The municipal sewage treatment plant (STP) of the city of Ghent (Belgium) has to be retrofitted to a 43%-increase in the nitrogen treatment capacity and to phosphorus removal. Cold weather, dilute sewage and a critical COD over N ratio make the retrofit a challenge for full biological nutrient removal. The potential for fermentation of primary sludge to alter those critical feed sewage characteristics was experimentally evaluated. The idea was that the pinpoint introduction of fermentate could optimise the available reactors by achieving high-rate denitrification and enhanced biological phosphorus removal.

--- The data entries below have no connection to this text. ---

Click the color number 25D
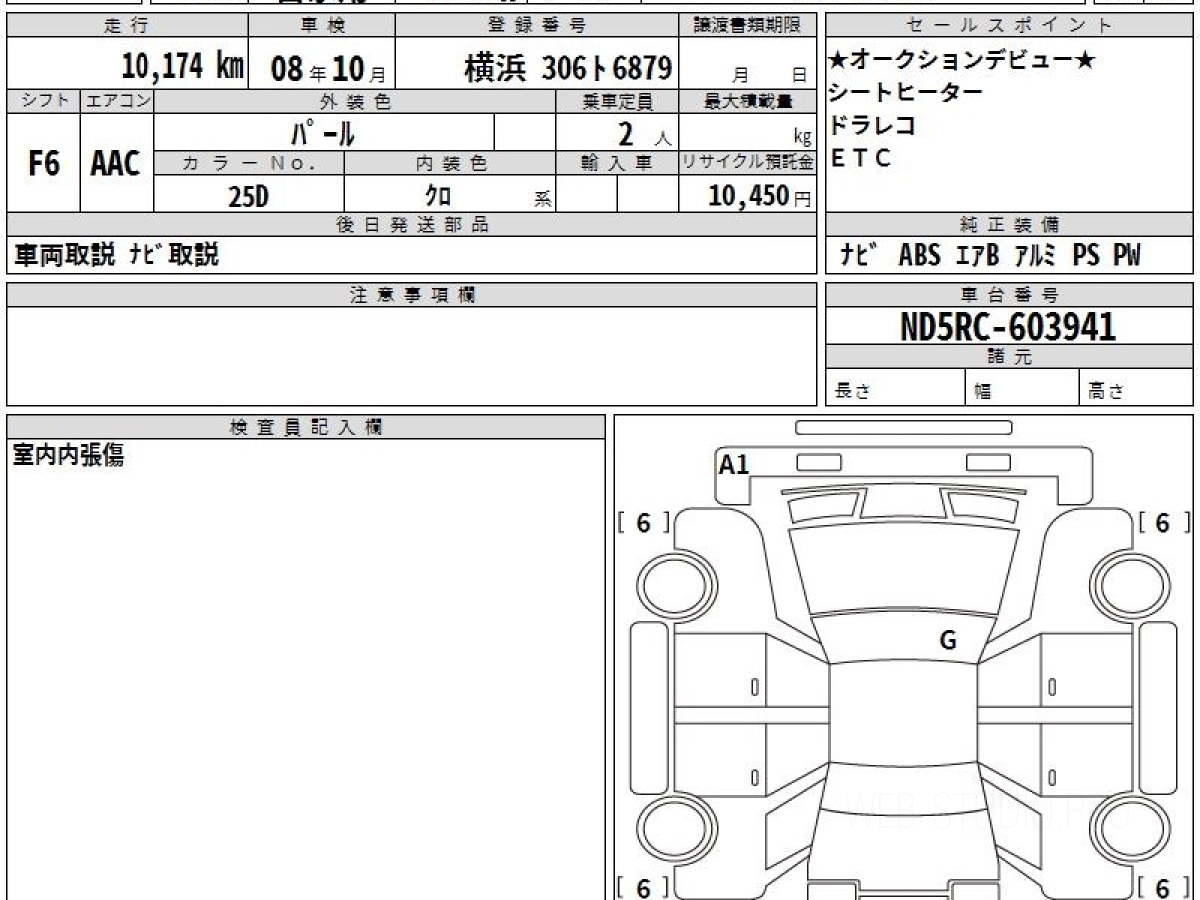pyautogui.click(x=249, y=196)
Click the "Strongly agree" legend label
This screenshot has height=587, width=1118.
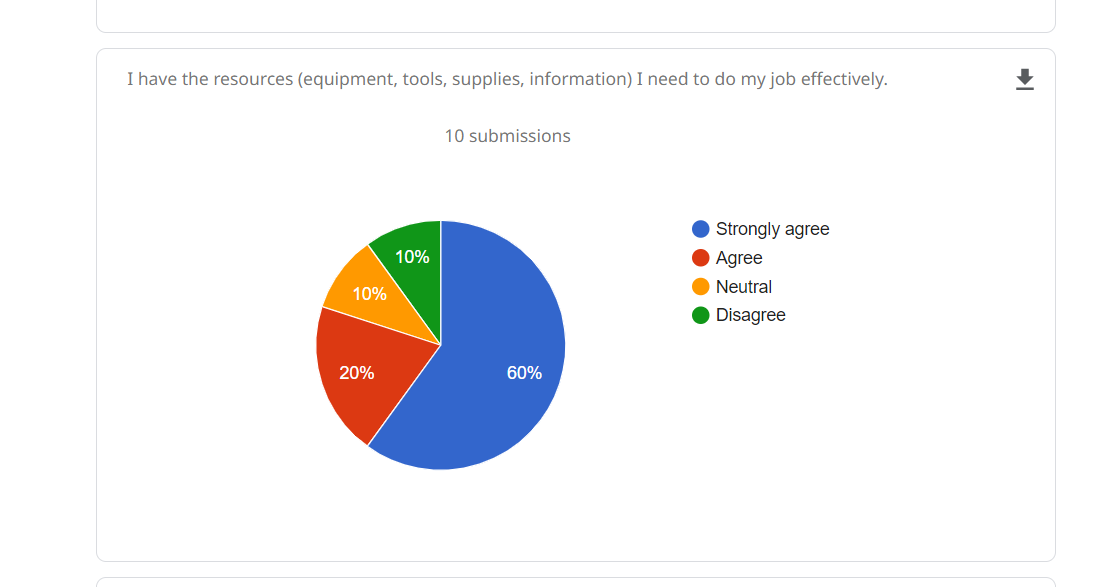772,229
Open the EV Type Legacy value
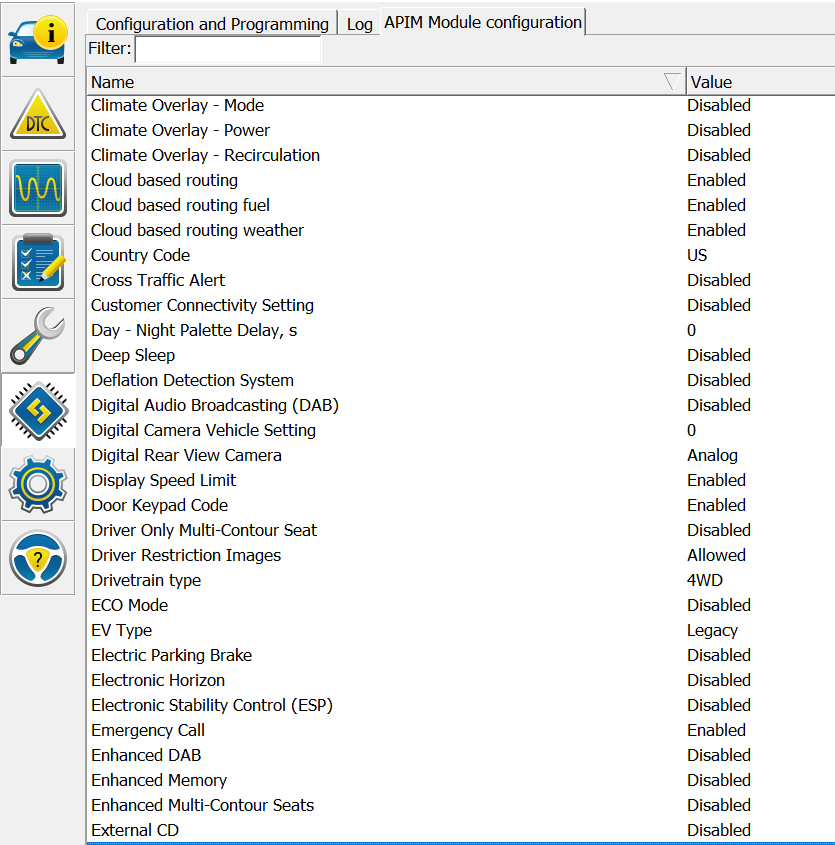Screen dimensions: 835x845 click(x=712, y=630)
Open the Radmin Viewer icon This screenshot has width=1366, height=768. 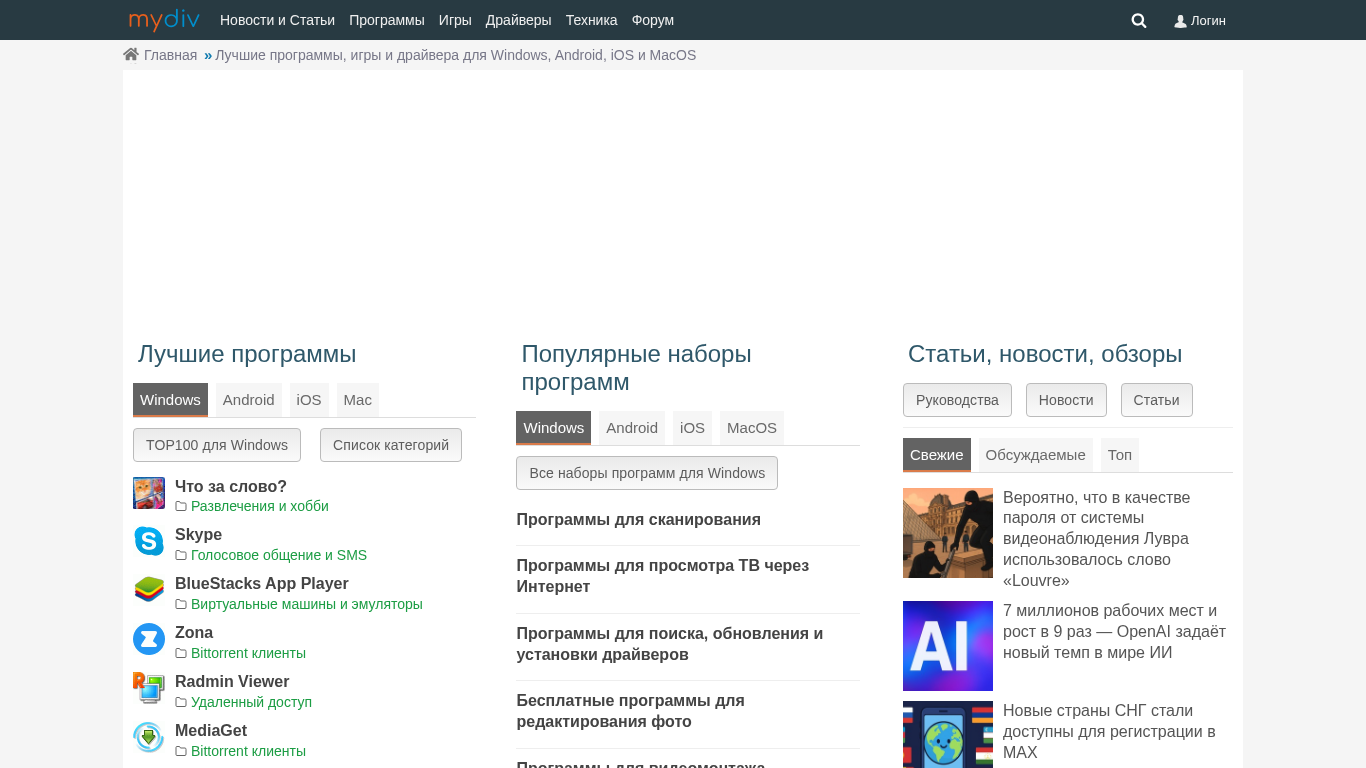149,688
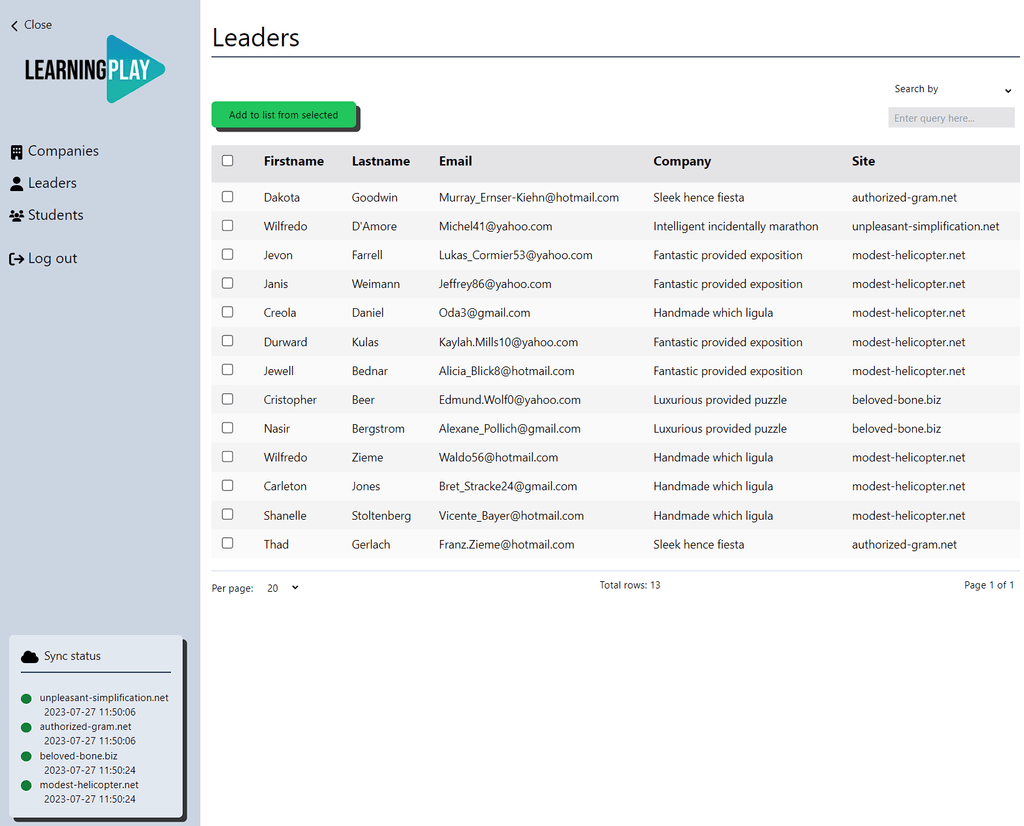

The fermentation process was evaluated with a bench scale apparatus. At 20°C (heated process), the hydrolysis yield - expressed in terms of soluble COD - varied from 11% to 24% of the total sludge COD. The fermentation yield expressed in VFA COD varied from 8% to 13% of the total sludge COD. The efficiency of heated fermentation of primary sludge was lower during cold and wet weather, due to the different sewage characteristics, as a result of extended dilution periods and low temperature.
The raw sewage, the primary effluent and the fermentate were fractionated according to the requirements for the IAWQ Activated Sludge Model No. 2d. The results clearly show that fermentation in the sewer played an important role and temperature was the driving parameter for the characteristics of the dissolved COD. Instead, the weather flow conditions were the driving parameter for the characteristics of the suspended COD.
The results of the detailed fractionation were used as background for process evaluation. The final scenario choice for the retrofit depends on a cost-efficiency calculation.